Local Coffee Shop Owner Places at National AeroPress Event

Kyle Sweetland of RedTree Art Gallery and Coffee Shop represented the Queen City and brought home the bronze.
OCTOBER 2021

PHOTOGRAPH COURTSEY OF DEREK GARDE

Kyle Sweetland knows his joe. The owner of RedTree Art Gallery and Coffee Shop in Oakley started out as a barista at the establishment in 2013 before taking the reigns four years ago. He recently put all of his coffee knowledge and skills to the test at the 2021 USA National AeroPress Championship in Indianapolis, where he took home bronze last month.

“It is super exciting to get an award focused on coffee preparation,” Sweetland says. “At Redtree, we focus a ton of our energy on engaging with our customers. We think we have some amazing coffee as well, but to compete and win something focused on how well we brew coffee just goes to show that we have something to offer.”

This year’s event was hosted Indianapolis’s Tinker Coffee, which also roasted all of the coffee used in the competition. Thirty-six contestants prepared their coffee concoctions using AeroPress equipment, but the dose, grind size, water, and temperature can be different. Each coffee is blind tasted and judged by a panel of judges who determine a winner. The first-place winner of this bracket-style competition will represent the United States at the World AeroPress Championship next March in Melbourne, Australia.

OCTOBER 2021

PHOTOGRAPH COURTESY OF DEREK GARDE

The fan-driven competition, which boasts competitors from more than 65 countries, has been running since 2008.

The AeroPress brewing method makes for versatile and repeatable brewing techniques—users can brew with standard, inverted, and alternative filters, and recipes can change based on how much coffee, water, and at what temperatures they use.

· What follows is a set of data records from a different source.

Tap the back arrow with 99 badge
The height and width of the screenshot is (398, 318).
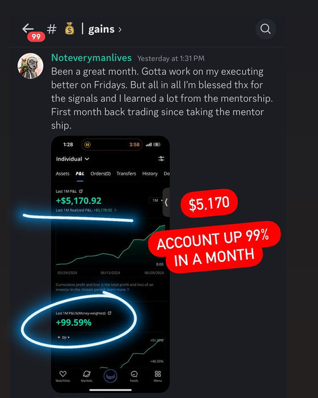pos(33,32)
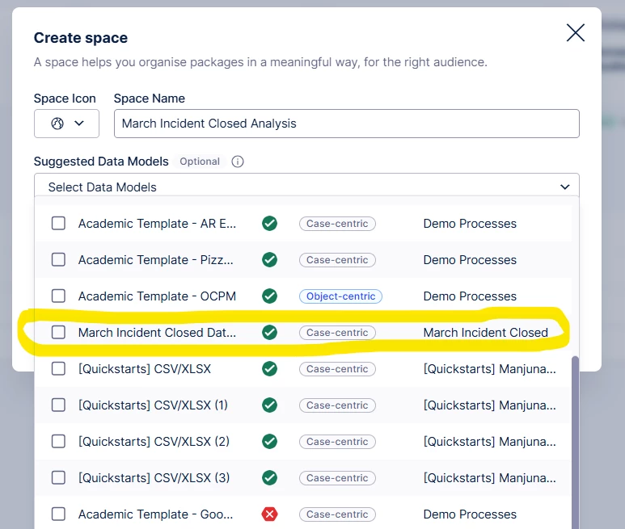Click green check for Academic Template - Pizz...
This screenshot has height=529, width=625.
click(x=270, y=260)
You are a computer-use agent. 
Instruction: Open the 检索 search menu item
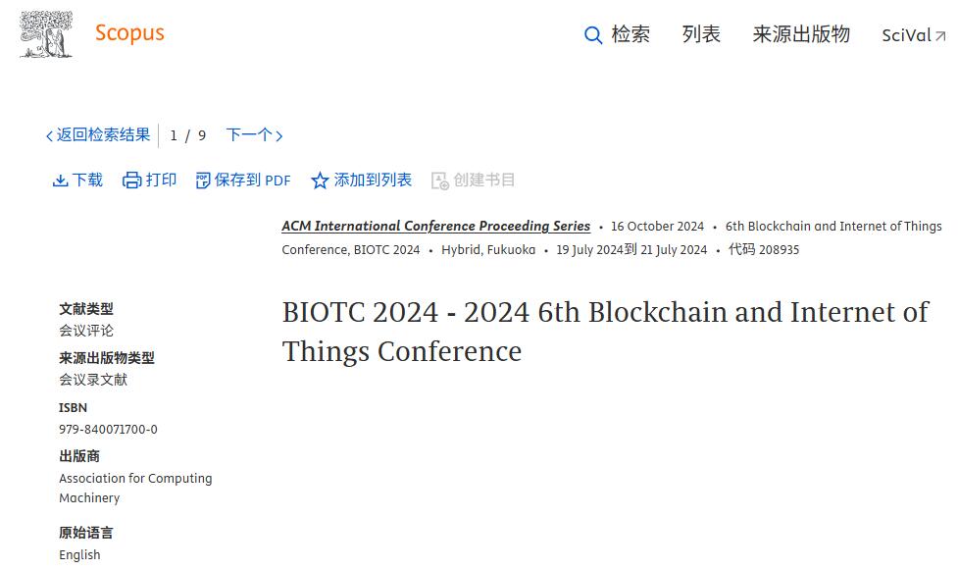630,34
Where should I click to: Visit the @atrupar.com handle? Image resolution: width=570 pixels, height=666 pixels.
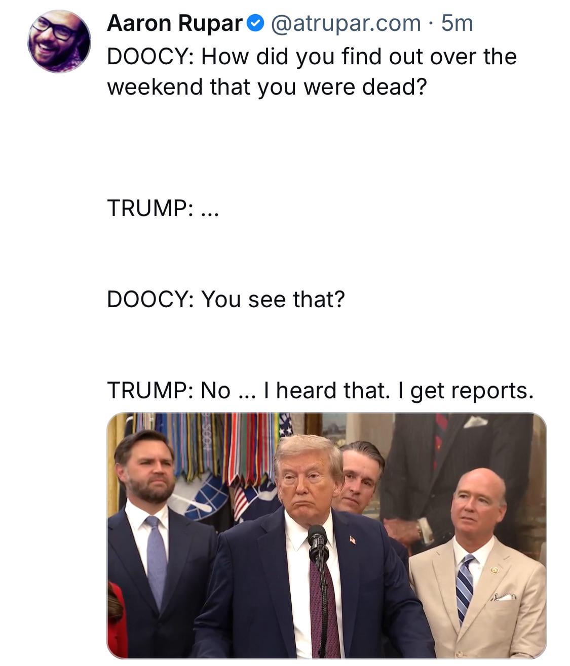click(346, 23)
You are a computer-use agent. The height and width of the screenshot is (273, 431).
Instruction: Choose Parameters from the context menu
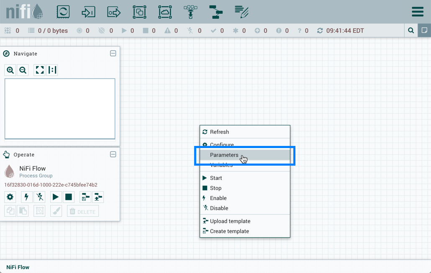point(224,155)
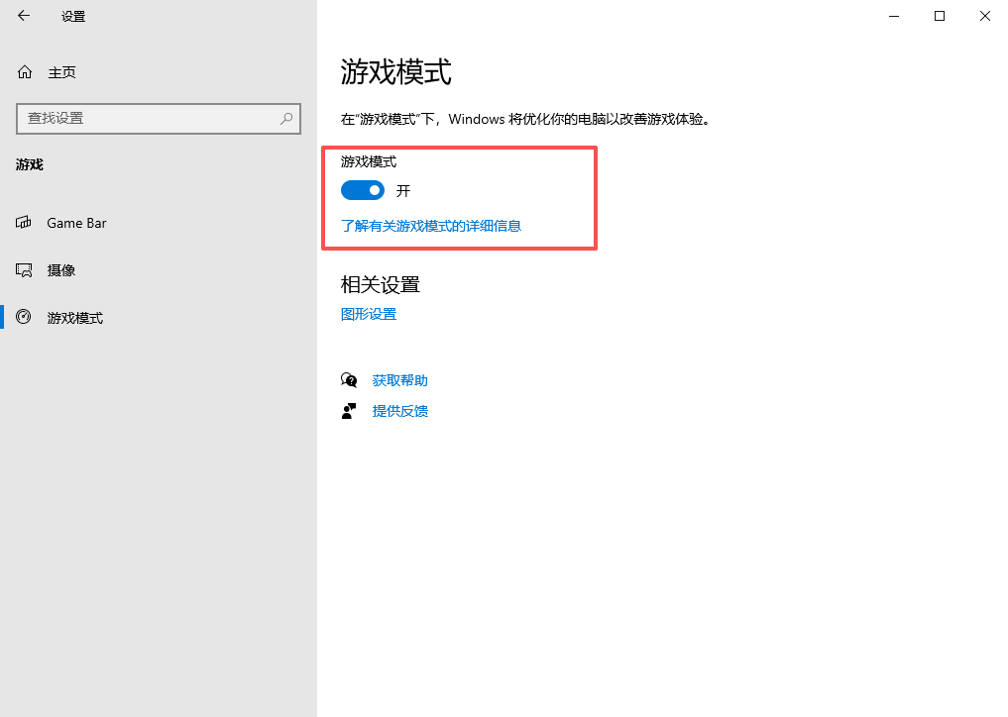This screenshot has height=717, width=1008.
Task: Click the 提供反馈 link text
Action: click(x=400, y=411)
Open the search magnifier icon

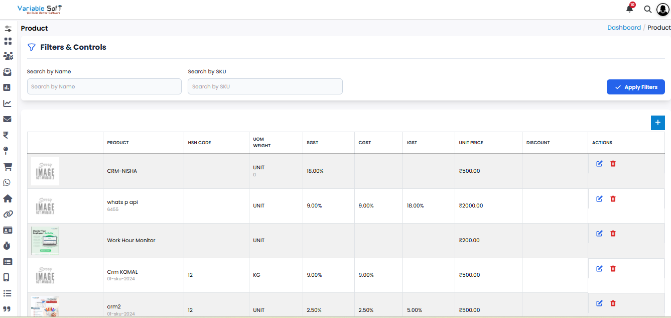tap(647, 9)
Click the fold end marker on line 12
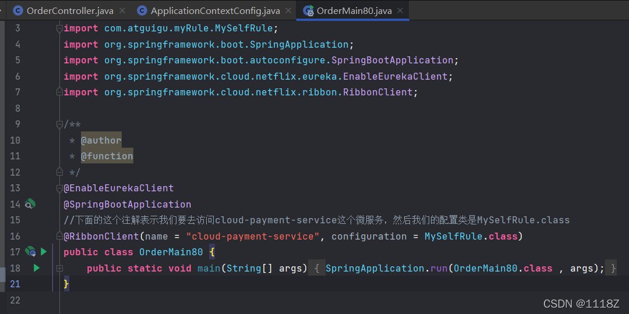This screenshot has width=629, height=314. pyautogui.click(x=59, y=172)
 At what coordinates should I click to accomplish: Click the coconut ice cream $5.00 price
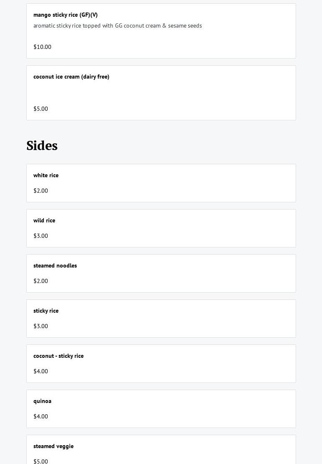(41, 109)
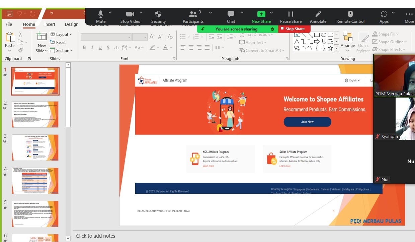Screen dimensions: 415x242
Task: Select slide 3 thumbnail
Action: [35, 147]
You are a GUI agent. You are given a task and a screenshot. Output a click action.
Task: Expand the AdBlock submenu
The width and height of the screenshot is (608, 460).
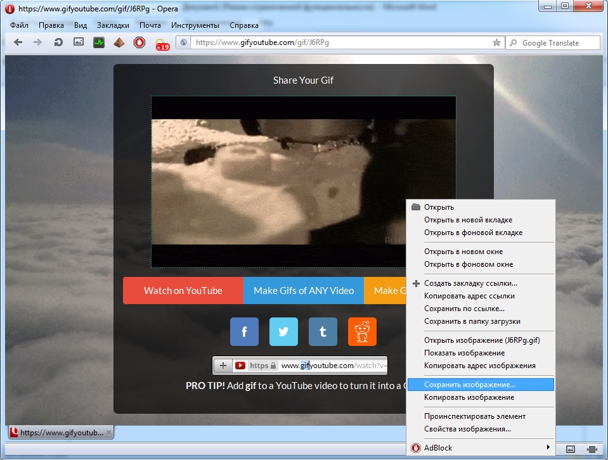(x=481, y=448)
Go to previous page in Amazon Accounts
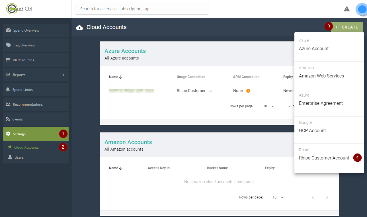367x217 pixels. [313, 197]
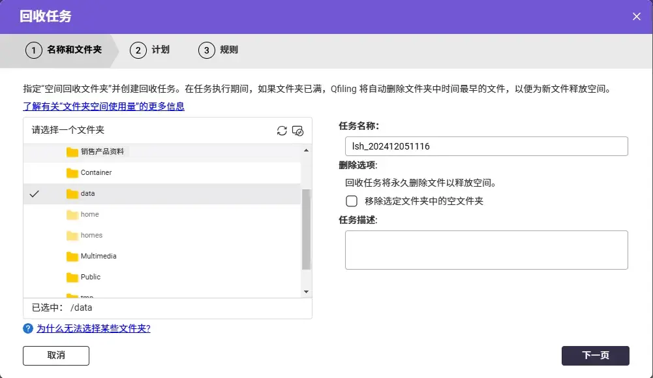Image resolution: width=653 pixels, height=378 pixels.
Task: Click the 取消 button
Action: tap(55, 356)
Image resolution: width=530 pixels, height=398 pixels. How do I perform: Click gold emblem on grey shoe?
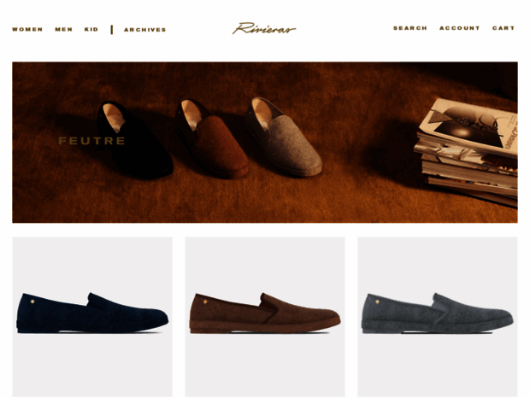[377, 301]
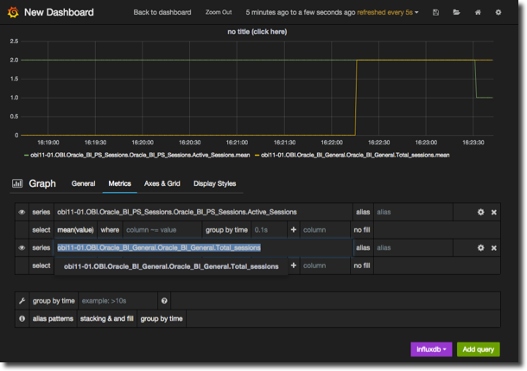
Task: Switch to the Axes & Grid tab
Action: 162,183
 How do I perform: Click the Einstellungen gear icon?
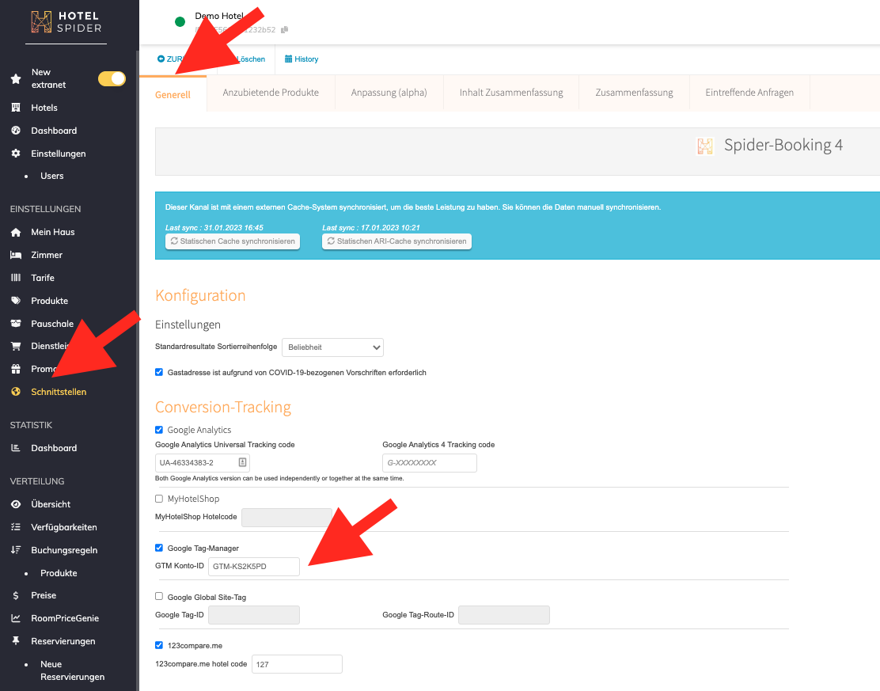(16, 154)
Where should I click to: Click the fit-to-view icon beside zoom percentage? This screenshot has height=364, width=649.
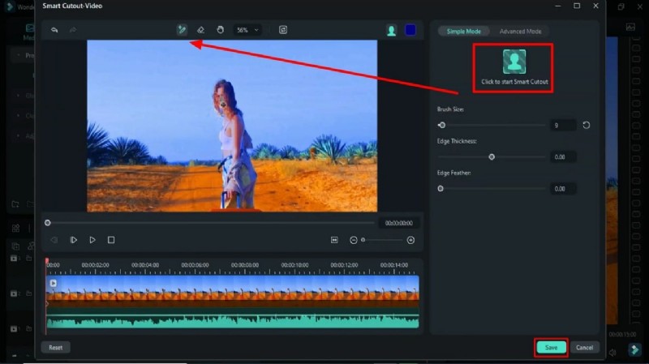point(283,30)
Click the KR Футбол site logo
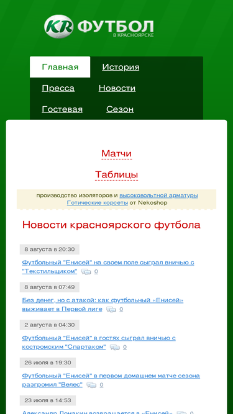The height and width of the screenshot is (414, 233). [99, 27]
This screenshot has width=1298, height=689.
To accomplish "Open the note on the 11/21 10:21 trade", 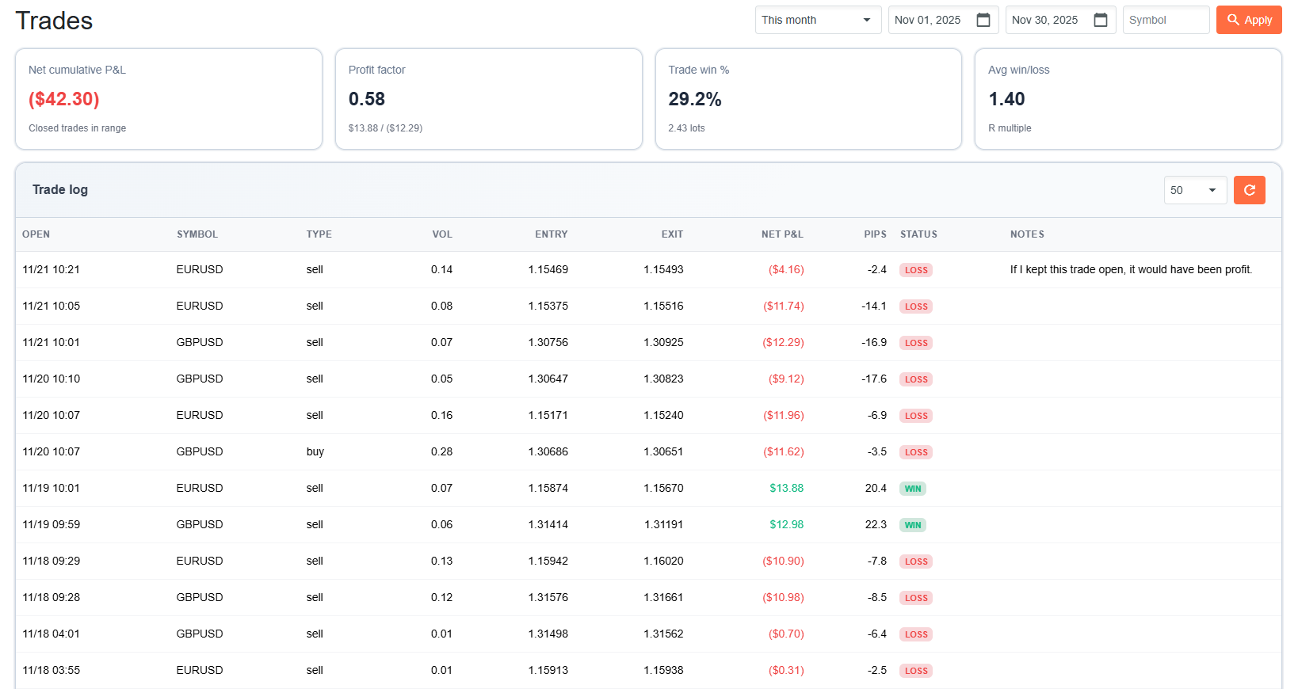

Sweetland, who has competed in local latte art events in the past but never competed in anything on a national scale, says he thinks his entry hit just the right notes to push him into the top three finishers.

“My recipe really brought out the juicy, fruity notes of the competition coffee,” Sweetland explains. “My secret was adding a low temperature water at the end of the brew.”